- [Set of tasks]:
• a. Copy out the Ueberweg biography from "Educated at the" to "Königsberg in 1871.", putting "associate professor" in place of "extraordinary professor".
• b. According to the Ueberweg biography, which two thinkers had the most influence on the development of his thought?

- [Page extract]:
........

Friedrich Ueberweg (; 22 January 1826 – 9 June 1871), was a German philosopher and historian of philosophy.

Biography
Friedrich Ueberweg was born in Leichlingen, Rhineland. His parents were Johann Gottlob Friedrich Ueberweg (19 August 1797 - 9 February 1826), who was pastor of a Lutheran church in Leichlingen, and Helene Boeddinghaus (24 October 1798 - 8 August 1868). Helene was a daughter of Karl Theodor Boeddinghaus (21 February 1765 - 27 December 1842), who was a Lutheran pastor in the neighboring town of Ronsdorf.

Educated at the University of Göttingen and the Humboldt University of Berlin, Friedrich qualified at the University of Bonn as Privatdozent in philosophy (1852). In 1862 he was called to the University of Königsberg as extraordinary professor, and in 1867 he was promoted to the grade of professor ordinarius. He married Anna Henriette Luise Panzenhagen (24 August 1844 - 16 March 1909) on 1 September 1863, in Pillau, Province of Prussia. Ueberweg died in Königsberg in 1871.

Philosophy
At first Ueberweg followed the empiricism of Friedrich Eduard Beneke (1798-1854), and strongly opposed the subjectivistic tendency of the Kantian system, maintaining in particular the objectivity of space and time, which involved him in a somewhat violent controversy. His own mode of thought he preferred later to describe as an ideal realism, which refused to reduce reality to thought, but asserted a parallelism between the forms of existence and the forms of knowledge. Beneke and Friedrich Schleiermacher exercised most influence upon the development of his thought.

........

- [Information shown]:
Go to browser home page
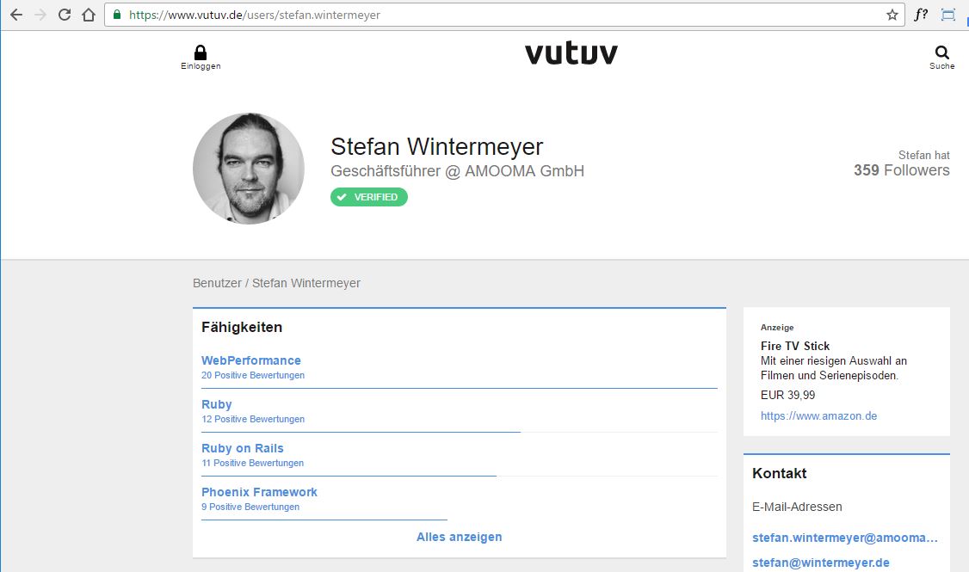 (88, 15)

........

- [Expected answers]:
• a.
Educated at the University of Göttingen and the Humboldt University of Berlin, Friedrich qualified at the University of Bonn as Privatdozent in philosophy (1852). In 1862 he was called to the University of Königsberg as associate professor, and in 1867 he was promoted to the grade of professor ordinarius. He married Anna Henriette Luise Panzenhagen (24 August 1844 - 16 March 1909) on 1 September 1863, in Pillau, Province of Prussia. Ueberweg died in Königsberg in 1871.

• b. Friedrich Eduard Beneke and Friedrich Schleiermacher.